** Opening Records block **

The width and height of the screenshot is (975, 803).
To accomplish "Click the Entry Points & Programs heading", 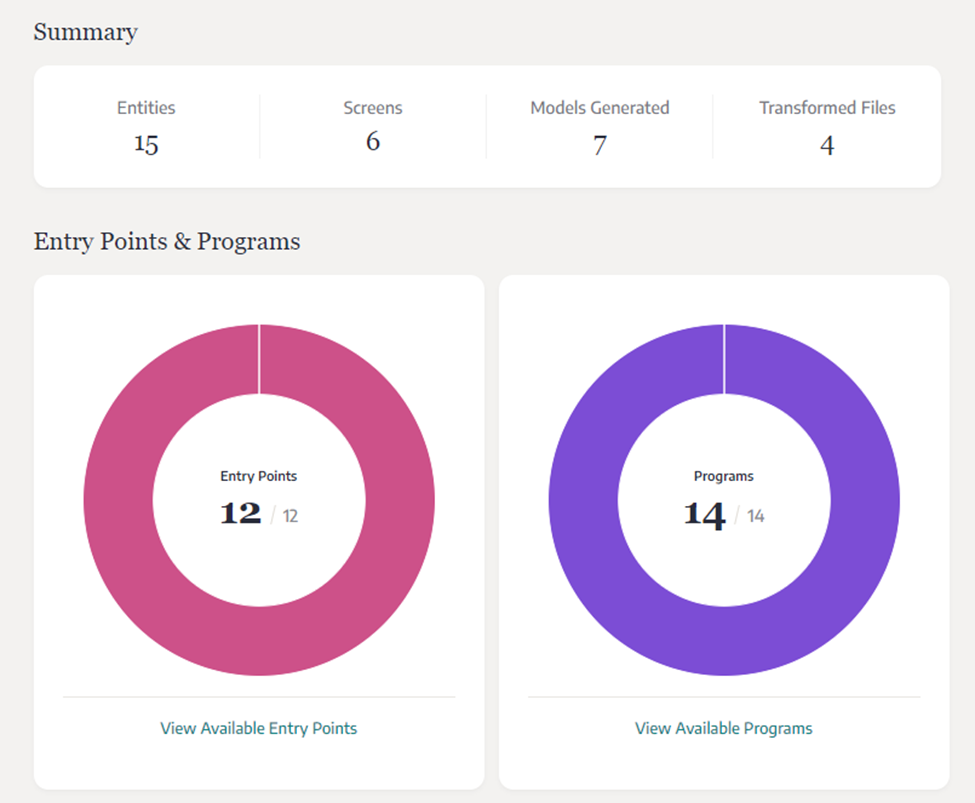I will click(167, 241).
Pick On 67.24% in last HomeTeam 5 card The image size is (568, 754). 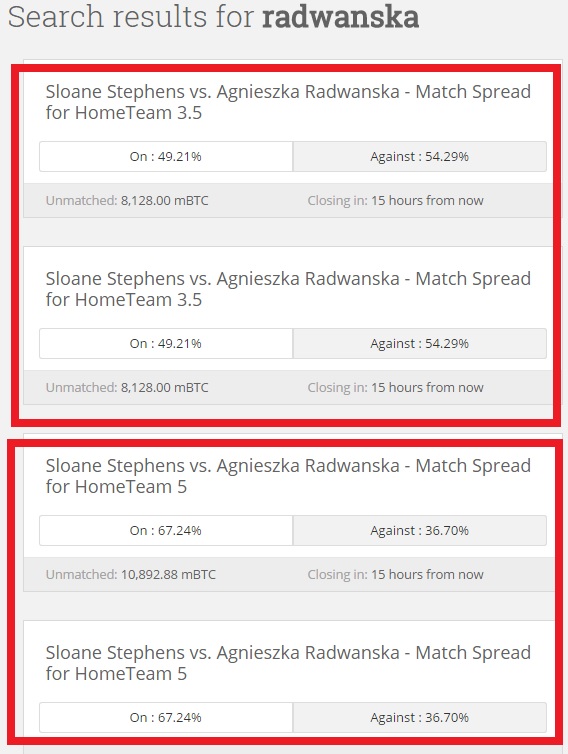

** Closing Records block **
** Opening Records block **

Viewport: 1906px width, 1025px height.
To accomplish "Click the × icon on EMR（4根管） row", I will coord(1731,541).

** Closing Records block **

Task objective » Wherever the string "width" appears in the entries above, list that line.

Exercise response »
The width and height of the screenshot is (975, 803).
Viewport: 1906px width, 1025px height.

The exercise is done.